A lot of people ask us about where we get our beautiful slabs of wood, and the answer really is all around. At JOHNHOUSHMAND we don’t harvest wood for our furniture but instead utilize trees that have been felled or damaged by storms, need to be cut down due to safety or otherwise. Hobart, New York really has become John Houshmand’s home and so he is on a first name basis with numerous members of the Catskill community who let him know if they know of any trees that need to be removed.
It’s inspiring to see every part of the process from helping out another in the community, to having some fun climbing the trees, to starting to the create the custom-made furniture that we love to produce.
Our co-workers in the Catskills have been as busy as bees! They have just finished building a new ClearSpan building to store our JOHNHOUSHMAND reclaimed wood slabs. A year ago, a snowfall of an impressive 54 inches caused the roof of one of our smaller slab storage units to collapse.

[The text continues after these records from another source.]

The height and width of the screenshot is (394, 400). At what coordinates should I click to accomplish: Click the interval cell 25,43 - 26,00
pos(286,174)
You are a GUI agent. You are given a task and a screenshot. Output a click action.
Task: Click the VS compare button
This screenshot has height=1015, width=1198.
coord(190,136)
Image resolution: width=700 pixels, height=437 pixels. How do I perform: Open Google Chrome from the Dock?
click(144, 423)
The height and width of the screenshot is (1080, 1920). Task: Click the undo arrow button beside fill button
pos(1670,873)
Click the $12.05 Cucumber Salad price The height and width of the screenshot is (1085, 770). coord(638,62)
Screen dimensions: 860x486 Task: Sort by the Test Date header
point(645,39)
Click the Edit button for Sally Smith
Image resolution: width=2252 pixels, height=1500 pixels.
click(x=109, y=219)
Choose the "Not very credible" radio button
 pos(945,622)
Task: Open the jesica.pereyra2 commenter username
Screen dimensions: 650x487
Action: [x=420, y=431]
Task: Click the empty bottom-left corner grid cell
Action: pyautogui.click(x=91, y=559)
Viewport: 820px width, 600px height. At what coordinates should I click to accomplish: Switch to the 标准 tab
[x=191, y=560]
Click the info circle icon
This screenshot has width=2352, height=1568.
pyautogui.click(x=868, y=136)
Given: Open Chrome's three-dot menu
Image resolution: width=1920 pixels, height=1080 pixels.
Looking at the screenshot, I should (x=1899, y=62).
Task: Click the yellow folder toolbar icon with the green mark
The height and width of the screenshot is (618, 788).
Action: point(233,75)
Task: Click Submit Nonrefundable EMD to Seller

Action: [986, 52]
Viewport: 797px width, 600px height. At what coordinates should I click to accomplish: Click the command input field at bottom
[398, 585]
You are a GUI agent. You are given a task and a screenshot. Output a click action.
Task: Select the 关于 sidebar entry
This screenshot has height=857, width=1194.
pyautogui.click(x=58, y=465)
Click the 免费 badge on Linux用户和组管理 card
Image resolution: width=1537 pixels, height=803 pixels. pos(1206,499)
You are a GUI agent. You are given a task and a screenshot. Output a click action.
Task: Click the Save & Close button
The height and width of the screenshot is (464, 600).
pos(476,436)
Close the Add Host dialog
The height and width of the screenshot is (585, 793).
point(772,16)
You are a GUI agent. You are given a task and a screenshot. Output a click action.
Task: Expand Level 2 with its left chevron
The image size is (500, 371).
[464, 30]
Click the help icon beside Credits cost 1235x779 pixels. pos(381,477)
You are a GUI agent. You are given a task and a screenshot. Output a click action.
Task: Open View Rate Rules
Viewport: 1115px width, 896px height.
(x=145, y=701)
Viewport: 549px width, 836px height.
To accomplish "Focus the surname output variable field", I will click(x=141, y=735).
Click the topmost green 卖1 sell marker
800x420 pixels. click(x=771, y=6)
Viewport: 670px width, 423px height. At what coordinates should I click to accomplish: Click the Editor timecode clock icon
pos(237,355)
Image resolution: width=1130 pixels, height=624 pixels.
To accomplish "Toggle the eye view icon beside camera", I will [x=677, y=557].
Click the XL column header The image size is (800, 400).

Our entire slab inventory, which consists of thousands, needed to be combined into one cramped center with slab piles stacked at nearly 8 to 10 feet high!
This new building will almost double the storage space we currently have, with an additional benefit: to air-dry slabs in order to shorten kiln-drying time. During a Catskills summer, the heat from the sun on the fabric roof of the building combined with the breeze from open doors allows the slabs to dry quickly yet evenly. We are thrilled that this process will reduce the energy needed to make our beautiful tables, thus making an organic product even greener!
The ClearSpan building is made of galvanized steel frames and a fabric roofing cover. It measures 195 feet long, 55 feet wide, and 22 feet high. Definitely a great sized space to comfortably house our precious organic slabs!
The work we do requires space. Lots of space. That means we need mountains and fields in which to find trees, acres of land to deliver, organize, and mill, tens of thousands of square feet to air dry, store, (and play) and a huge workshop in order to reincarnate these trees as works of art. We happened upon a 30 acre farm, with two 12,000 square foot steel buildings, a hoop structure (read “greenhouse”) for air drying slabs, and a 15,000 square foot concrete slab on which to operate custom sawmills (our sawyers seem to prefer the great outdoors for some reason). With a development loan from the Catskill Watershed Commission we were on our way and converted this crazy place from a dairy farm to a tailor made facility with room for infinite expansion.